Procedimentos para a redução da dissonância teimosa:
Alterar a atitude/crença/opinião, formando cognições como:
fumar é tão bom que vale a pena
os perigos não são tão grandes como se julga ou não me atingem
nem tudo é mau – os incontáveis benefícios do tabaco
muitas outras coisas matam e, surpresa, ainda estou vivo
se deixar de fumar posso ganhar peso e isso é pior ainda
a minha avó está viva aos 90 e já fuma há 70
Atinge-se a consonância entre fumar e as ideias positivas que se criam em relação a fumar.
Esta última tentativa nem sempre resulta, e o caso dos fumadores é um bom exemplo. Perante a possibilidade dolorosa de ter de deixar de fumar, o fumador prefere justificar o vício com base em informações que ele próprio pode achar duvidosas ou pouco significativas, acabando por falhar na tentativa de reconciliação interna, sistematicamente (porque não desiste de tentar). No entanto, prefere o desconforto ligeiro e intermitente da dissonância à prevista angústia de uma vida sem tabaco.
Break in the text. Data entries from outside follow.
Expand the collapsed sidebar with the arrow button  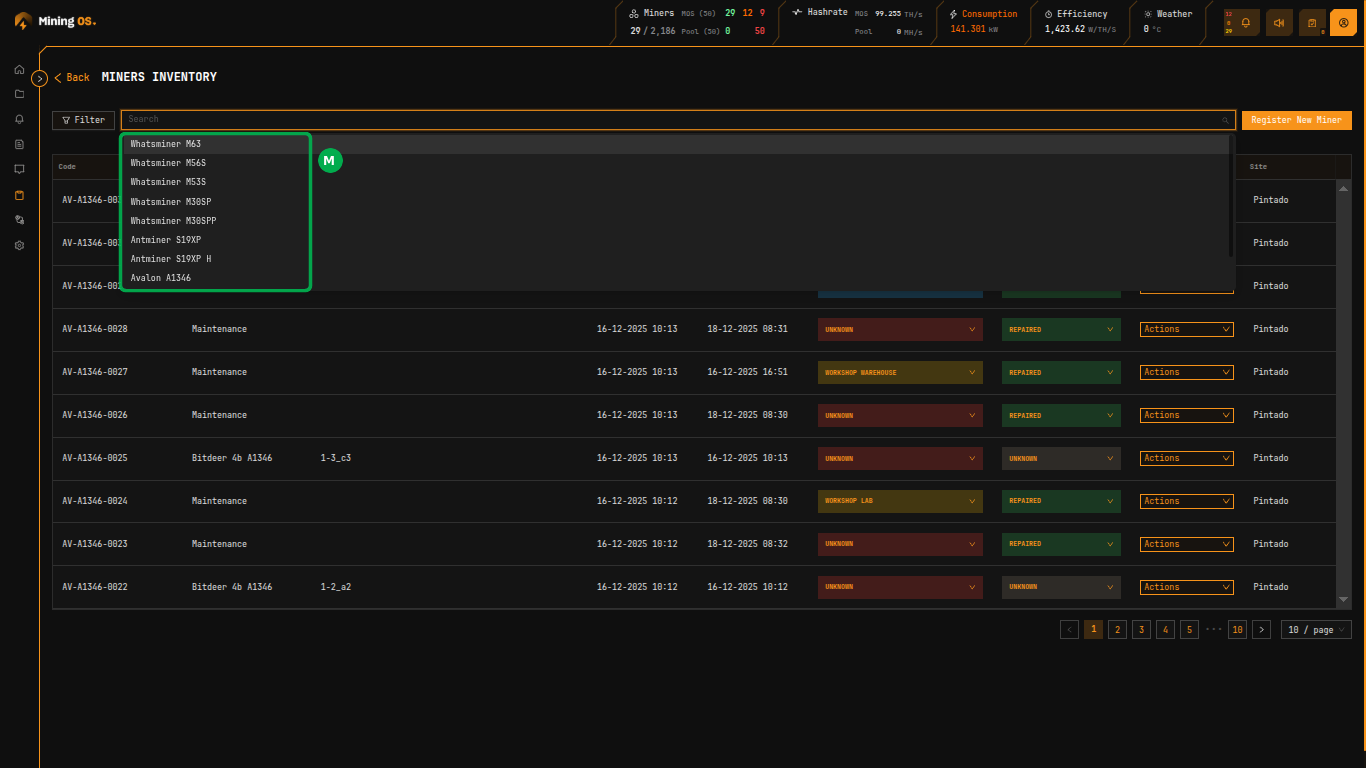(40, 78)
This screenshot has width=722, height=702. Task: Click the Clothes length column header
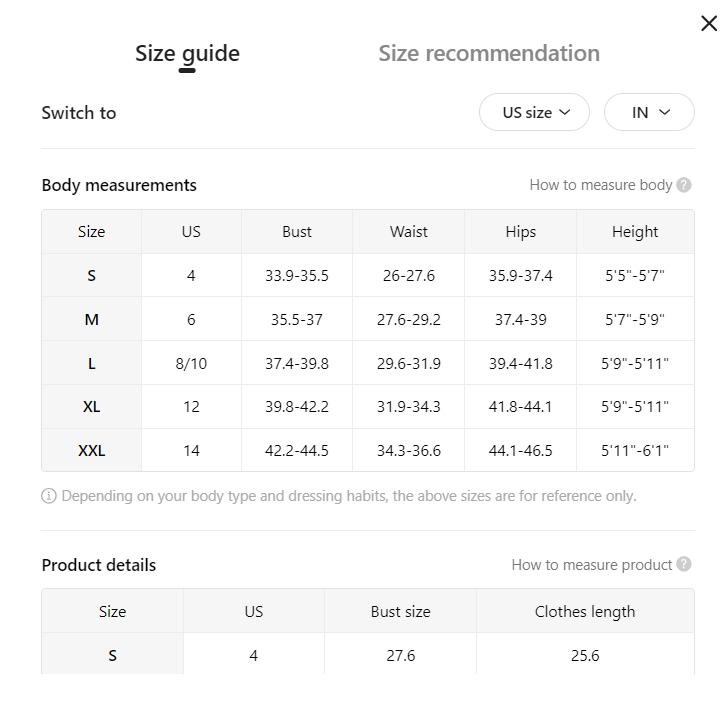click(585, 611)
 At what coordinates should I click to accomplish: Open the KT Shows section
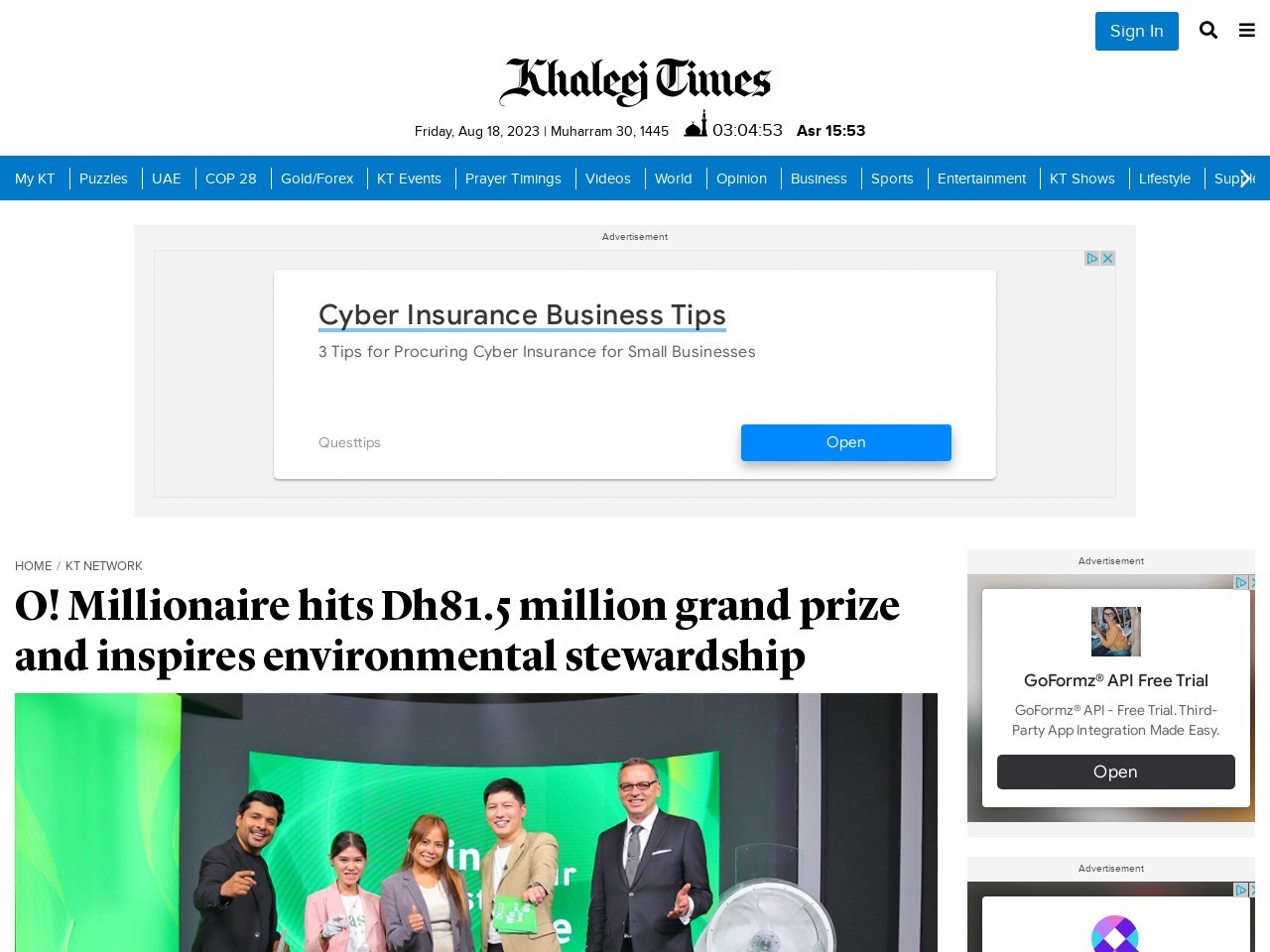click(x=1082, y=178)
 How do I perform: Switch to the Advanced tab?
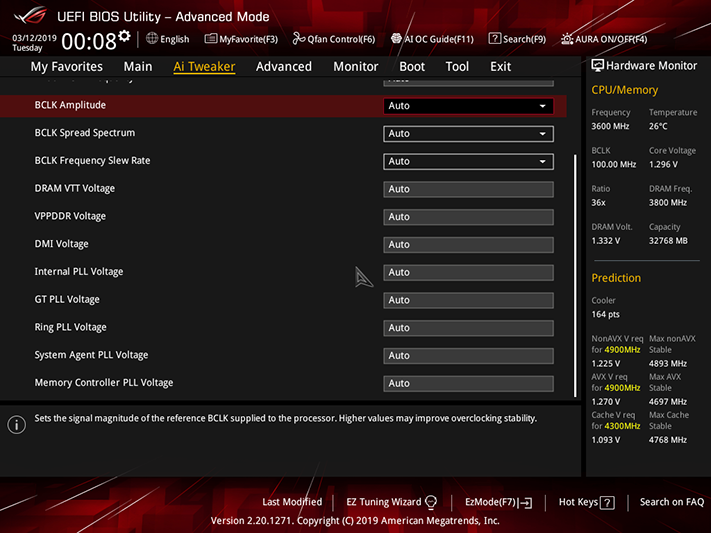284,67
Este método torna-se difícil e perigoso quando envolve a alteração de crenças basilares. Afinal de contas, absorvemos, processamos e organizamos o ambiente à nossa volta a partir das nossas crenças e atitudes, e alterá-las significa mudar também a forma como vemos e nos relacionamos mundo, e isso pode ter consequências graves.
Alterar o comportamento
deixar de fumar
As sensações de ansiedade ou culpa estão ligadas à dissonância, e não são raras as vezes em que abandonamos um vício por culpa. Ainda assim, somos exímios a evitar sensações desconfortáveis, o que nos leva a procurar outras formas:
Alterar a percepção do comportamento: o método dos espertos
Alterar o ambiente. Pressupõe que o indivíduo tem controlo sobre o espaço que o rodeia. Um bom exemplo disto é a formação de grupos por identificação: uma pessoa com predisposições hostis escolhe rodear-se de pessoas violentas, assim legitimando práticas de outra forma consideradas delinquentes ou marginais. O apoio de outras pessoas que pensam como nós é uma forma de eliminar a dissonância - atinge-se a consonância através da validação social - e é o primeiro passo no sentido da radicalização e fundamentalismo.
Adicionar novas cognições. Reduzir a dissonância acrescentando novos elementos que se coadunam com a nossa vontade (“arranjar desculpas”). O fumador pode defender-se relativizando o vício e retirando-lhe importância — a probabilidade de morrer pelo tabaco é menor do que ao volante de um automóvel, por exemplo. O processo de angariação de novos elementos é muito selectivo e cuidadoso, não vá o indivíduo deparar-se com:
Novos elementos dissonantes. Se surgir um novo elemento dissonante, a tendência será para o criticar, menosprezar e esquecer rapidamente. O fumador prefere não olhar para as fotografias nos maços de tabaco.
Referências
FESTINGER, Leon, Theory of Cognitive Dissonance, Califórnia: Stanford University Press, 1962
Uma ideia semelhante à do paradoxo gerador - embora não tão ampla - já tinha sido sugerida por Yuval Noah Harari, em Sapiens, sob a designação de contradição geradora, ou seja, a importância das contradições na construção da cultura.